Here's the final flow. Some method in the service layer wants to run a query. It calls a method in the base class called getQueryForKey, passing in the query key it wants. That base class method calls a similar method on a QueryContainer instance variable held by the base class. QueryContainer was initialized with the Ruby script that will act as a resource, and it reaches into it to find the keys in the hash literal with the same name as the key that's been moving through the chain. e.g.,: QuerySet1::QUERY_1[:query]. If it's an HSQL query (QuerySet1::QUERY_1[:type]), QueryContainer just constructs a regular Query object. If it's a SQL query, QueryContainer constructs a SQLQuery object and calls addEntity on it, passing in the Java class from the :entityClass key of the hash literal.

So how does it work? Well, on the one hand, it accomplishes what I wanted.
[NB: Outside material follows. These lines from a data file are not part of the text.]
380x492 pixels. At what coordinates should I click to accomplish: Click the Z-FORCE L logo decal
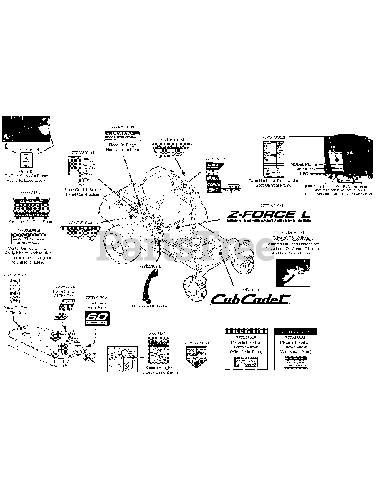pyautogui.click(x=269, y=214)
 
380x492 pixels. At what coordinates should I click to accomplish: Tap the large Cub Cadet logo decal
pyautogui.click(x=251, y=299)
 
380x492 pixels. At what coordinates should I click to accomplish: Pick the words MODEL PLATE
pyautogui.click(x=304, y=164)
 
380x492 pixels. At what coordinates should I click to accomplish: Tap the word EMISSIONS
pyautogui.click(x=304, y=169)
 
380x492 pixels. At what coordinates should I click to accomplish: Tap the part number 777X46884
pyautogui.click(x=295, y=337)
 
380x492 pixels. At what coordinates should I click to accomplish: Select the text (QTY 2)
pyautogui.click(x=26, y=171)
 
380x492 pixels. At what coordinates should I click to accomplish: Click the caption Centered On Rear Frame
pyautogui.click(x=31, y=222)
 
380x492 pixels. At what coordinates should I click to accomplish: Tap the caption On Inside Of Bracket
pyautogui.click(x=150, y=306)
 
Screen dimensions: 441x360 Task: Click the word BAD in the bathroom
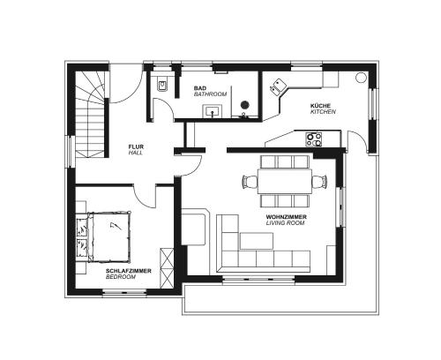tap(200, 88)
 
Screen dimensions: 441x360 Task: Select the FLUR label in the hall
tap(136, 146)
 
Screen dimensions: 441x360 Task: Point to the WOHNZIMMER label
tap(286, 217)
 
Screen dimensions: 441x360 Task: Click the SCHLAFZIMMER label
tap(129, 271)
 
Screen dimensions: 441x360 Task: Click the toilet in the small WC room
tap(162, 85)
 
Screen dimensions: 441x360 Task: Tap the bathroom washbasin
tap(212, 111)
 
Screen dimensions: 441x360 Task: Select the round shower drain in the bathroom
tap(245, 104)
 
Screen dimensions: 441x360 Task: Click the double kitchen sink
tap(278, 86)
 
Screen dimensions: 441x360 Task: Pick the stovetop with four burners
tap(314, 139)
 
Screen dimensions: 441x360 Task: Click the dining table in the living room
tap(285, 181)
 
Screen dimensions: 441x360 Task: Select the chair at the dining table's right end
tap(320, 181)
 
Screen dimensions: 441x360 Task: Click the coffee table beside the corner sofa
tap(257, 241)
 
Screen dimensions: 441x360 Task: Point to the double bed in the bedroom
tap(108, 236)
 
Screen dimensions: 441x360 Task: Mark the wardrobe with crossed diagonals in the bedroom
tap(167, 268)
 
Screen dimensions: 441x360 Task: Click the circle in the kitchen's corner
tap(361, 78)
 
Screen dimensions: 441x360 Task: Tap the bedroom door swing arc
tap(140, 200)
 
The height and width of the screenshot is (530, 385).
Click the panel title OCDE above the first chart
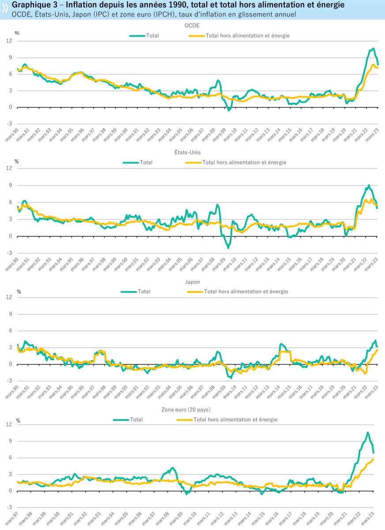click(x=192, y=26)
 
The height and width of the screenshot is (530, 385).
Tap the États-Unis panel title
click(x=192, y=153)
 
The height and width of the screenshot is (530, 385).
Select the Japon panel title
click(x=192, y=281)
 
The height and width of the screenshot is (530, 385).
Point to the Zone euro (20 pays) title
click(x=192, y=409)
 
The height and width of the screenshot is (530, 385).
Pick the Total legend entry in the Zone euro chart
click(x=136, y=420)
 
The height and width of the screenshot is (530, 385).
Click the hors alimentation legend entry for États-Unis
click(x=244, y=163)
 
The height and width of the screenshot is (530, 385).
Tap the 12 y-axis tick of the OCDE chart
click(x=8, y=41)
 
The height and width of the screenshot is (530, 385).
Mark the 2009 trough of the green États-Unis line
click(x=228, y=248)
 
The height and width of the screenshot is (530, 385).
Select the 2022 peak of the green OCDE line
click(x=373, y=49)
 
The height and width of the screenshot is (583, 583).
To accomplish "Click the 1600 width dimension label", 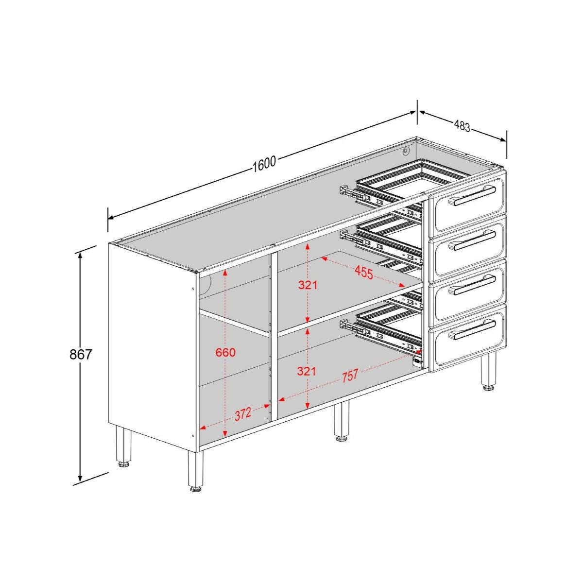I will pos(264,164).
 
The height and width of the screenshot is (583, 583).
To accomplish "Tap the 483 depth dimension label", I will pos(462,126).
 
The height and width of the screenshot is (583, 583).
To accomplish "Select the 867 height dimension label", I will pos(81,354).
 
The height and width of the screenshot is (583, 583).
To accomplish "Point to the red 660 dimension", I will pos(225,352).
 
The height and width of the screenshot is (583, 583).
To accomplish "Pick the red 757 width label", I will pos(350,376).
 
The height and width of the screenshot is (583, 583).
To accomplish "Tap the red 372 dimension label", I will pos(243,414).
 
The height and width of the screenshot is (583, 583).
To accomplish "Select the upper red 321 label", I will pos(308,285).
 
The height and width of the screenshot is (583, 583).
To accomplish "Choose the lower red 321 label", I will pos(307,372).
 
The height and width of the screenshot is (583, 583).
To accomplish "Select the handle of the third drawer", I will pos(471,285).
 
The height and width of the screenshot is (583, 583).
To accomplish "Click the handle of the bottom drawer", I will pos(471,329).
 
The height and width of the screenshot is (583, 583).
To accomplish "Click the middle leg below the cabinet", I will pos(342,421).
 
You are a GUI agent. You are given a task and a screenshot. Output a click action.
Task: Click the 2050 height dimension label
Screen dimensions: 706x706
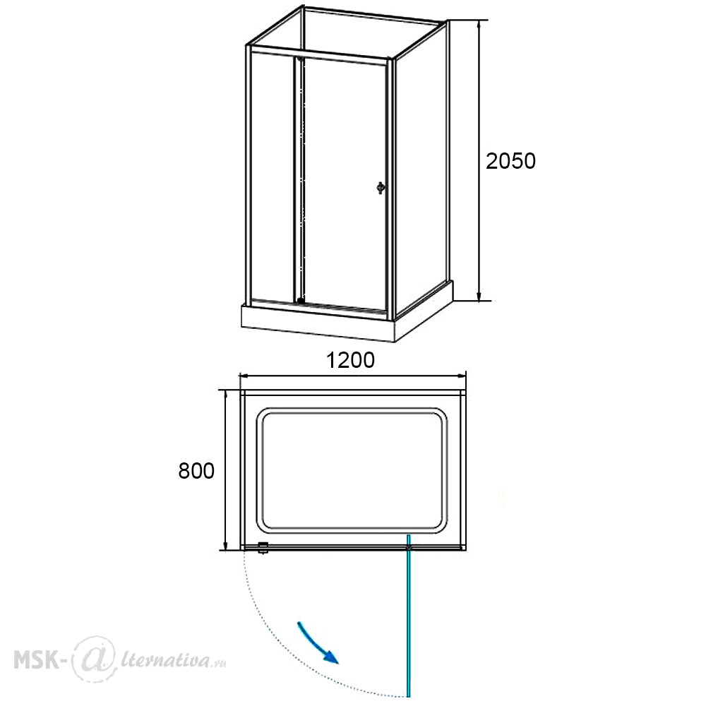pyautogui.click(x=510, y=161)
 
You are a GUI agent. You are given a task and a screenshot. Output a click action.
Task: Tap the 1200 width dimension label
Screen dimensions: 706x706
pyautogui.click(x=350, y=360)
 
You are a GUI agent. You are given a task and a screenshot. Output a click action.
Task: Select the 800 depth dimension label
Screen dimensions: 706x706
pyautogui.click(x=196, y=471)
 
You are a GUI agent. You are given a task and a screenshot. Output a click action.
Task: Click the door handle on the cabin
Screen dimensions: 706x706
pyautogui.click(x=381, y=187)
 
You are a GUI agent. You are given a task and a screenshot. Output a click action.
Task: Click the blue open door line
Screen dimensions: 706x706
pyautogui.click(x=409, y=616)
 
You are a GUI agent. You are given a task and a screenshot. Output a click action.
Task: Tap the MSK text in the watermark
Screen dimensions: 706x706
pyautogui.click(x=37, y=660)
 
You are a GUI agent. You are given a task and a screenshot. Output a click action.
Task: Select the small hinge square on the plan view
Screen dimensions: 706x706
pyautogui.click(x=263, y=548)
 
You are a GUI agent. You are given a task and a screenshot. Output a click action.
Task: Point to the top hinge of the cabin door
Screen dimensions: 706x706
pyautogui.click(x=300, y=58)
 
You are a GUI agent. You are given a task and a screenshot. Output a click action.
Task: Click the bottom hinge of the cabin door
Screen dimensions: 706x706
pyautogui.click(x=300, y=300)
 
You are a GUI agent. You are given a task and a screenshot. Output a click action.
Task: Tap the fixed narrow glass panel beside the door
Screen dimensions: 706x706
pyautogui.click(x=273, y=176)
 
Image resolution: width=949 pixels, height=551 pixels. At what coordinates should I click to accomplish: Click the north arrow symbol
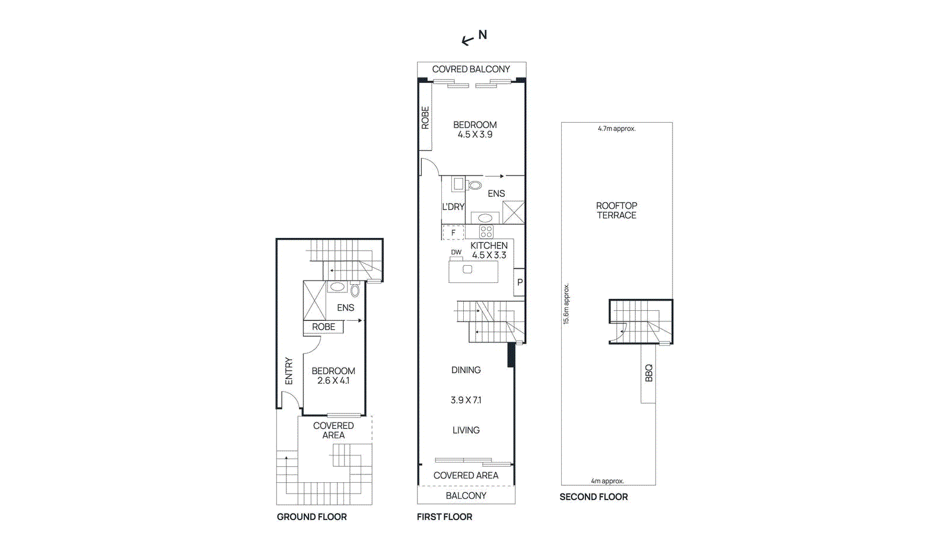pos(469,40)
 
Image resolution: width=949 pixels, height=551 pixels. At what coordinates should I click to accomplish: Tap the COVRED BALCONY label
pos(470,69)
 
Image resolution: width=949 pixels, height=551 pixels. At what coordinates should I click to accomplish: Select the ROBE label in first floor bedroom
pos(425,117)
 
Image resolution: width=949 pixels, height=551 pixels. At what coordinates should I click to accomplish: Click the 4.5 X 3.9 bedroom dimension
pos(474,135)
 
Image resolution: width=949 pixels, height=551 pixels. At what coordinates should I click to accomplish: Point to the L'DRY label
pos(453,207)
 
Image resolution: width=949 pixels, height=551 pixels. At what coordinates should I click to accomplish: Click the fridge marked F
pos(453,233)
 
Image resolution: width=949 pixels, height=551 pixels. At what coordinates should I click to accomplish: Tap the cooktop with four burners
pos(486,232)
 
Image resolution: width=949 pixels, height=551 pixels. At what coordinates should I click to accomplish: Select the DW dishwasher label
pos(456,253)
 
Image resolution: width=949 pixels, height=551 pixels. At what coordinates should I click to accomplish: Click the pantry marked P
pos(520,282)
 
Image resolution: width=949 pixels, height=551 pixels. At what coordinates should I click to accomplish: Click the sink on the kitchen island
pos(467,270)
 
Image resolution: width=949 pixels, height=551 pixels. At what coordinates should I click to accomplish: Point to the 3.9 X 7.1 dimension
pos(466,400)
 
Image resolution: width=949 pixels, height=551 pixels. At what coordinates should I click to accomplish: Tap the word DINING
pos(466,370)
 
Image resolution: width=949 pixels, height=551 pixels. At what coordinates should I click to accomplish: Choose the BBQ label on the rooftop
pos(648,373)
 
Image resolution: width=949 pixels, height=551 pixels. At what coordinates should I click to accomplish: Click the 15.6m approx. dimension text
pos(566,304)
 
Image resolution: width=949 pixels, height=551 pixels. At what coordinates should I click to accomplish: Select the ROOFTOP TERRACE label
pos(616,211)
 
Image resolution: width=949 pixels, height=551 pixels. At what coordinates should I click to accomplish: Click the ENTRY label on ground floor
pos(289,371)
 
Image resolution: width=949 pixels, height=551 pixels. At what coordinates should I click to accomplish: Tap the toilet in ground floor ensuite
pos(355,291)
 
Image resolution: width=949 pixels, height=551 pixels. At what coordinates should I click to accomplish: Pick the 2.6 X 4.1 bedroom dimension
pos(333,381)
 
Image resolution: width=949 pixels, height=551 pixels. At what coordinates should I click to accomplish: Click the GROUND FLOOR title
pos(311,517)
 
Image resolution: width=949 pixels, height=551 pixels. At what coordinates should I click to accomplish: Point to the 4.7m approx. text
pos(616,129)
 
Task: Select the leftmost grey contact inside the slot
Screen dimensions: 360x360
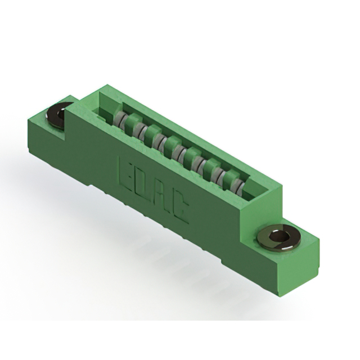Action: pyautogui.click(x=119, y=119)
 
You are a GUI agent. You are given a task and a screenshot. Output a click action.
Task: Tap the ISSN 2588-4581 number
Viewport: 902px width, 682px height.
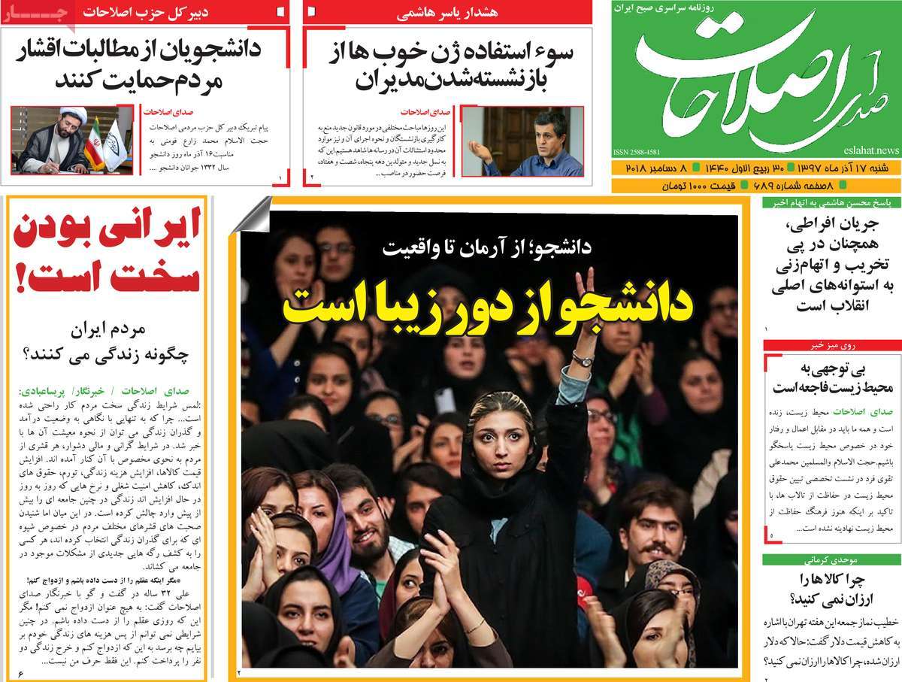point(637,150)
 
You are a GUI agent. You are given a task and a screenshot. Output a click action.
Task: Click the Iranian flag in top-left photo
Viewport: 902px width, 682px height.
point(94,143)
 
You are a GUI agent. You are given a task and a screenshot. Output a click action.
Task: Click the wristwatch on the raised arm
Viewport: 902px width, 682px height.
point(582,360)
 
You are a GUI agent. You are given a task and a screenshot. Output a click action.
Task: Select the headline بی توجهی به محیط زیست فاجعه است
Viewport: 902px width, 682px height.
point(833,378)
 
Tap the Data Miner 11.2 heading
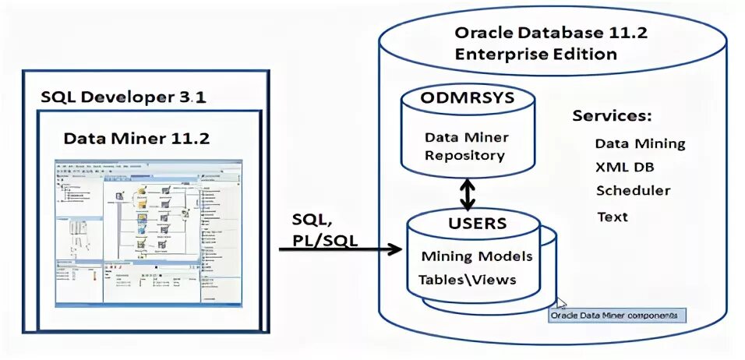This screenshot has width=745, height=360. [x=136, y=139]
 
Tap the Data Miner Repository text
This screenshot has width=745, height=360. [x=466, y=146]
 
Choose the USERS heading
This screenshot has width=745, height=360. [x=477, y=224]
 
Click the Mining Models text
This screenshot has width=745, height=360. [x=476, y=256]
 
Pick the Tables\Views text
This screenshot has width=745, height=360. [x=467, y=279]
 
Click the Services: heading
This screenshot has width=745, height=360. [x=612, y=116]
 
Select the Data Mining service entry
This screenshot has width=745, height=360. [x=640, y=144]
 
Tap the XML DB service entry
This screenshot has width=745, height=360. [x=625, y=167]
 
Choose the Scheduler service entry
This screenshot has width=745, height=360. [x=633, y=191]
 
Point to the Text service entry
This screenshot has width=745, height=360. [x=613, y=216]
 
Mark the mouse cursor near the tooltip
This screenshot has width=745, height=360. [x=560, y=303]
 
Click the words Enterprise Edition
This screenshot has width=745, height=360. [x=536, y=55]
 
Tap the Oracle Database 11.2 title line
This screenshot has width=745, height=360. [x=551, y=34]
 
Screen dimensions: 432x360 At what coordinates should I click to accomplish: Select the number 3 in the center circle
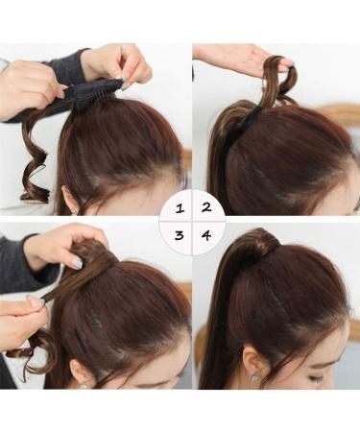click(x=178, y=234)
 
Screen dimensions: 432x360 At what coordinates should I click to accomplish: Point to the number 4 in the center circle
click(x=204, y=234)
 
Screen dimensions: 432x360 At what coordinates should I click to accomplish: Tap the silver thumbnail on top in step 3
click(x=75, y=262)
My queries have been factored out into new files, and they've been re-produced in a format that's easier to read and less error-prone. The entire rest of the system is ignorant of their source. It makes the case for adding languages that have strengths (in this case, the relatively minor advantage of string literals that can span multiple lines) to a deploy.

But on the other hand, JRuby seems to have added a sizable chunk of memory to our app. Shortly after I put in this system, our dev server started running into OutOfMemory errors on a regular basis, a process that I've contained somewhat by disabling some other systems. And this is with a singleton of the interpreter. I've found little information about this, and so I'm wondering if JRuby is the way to go. I haven't hooked up a profiler yet to determine the real source, but it's the only thing that's changed.

I've started looking at Groovy as an alternate. At least if I go that route, only QueryContainer needs to change.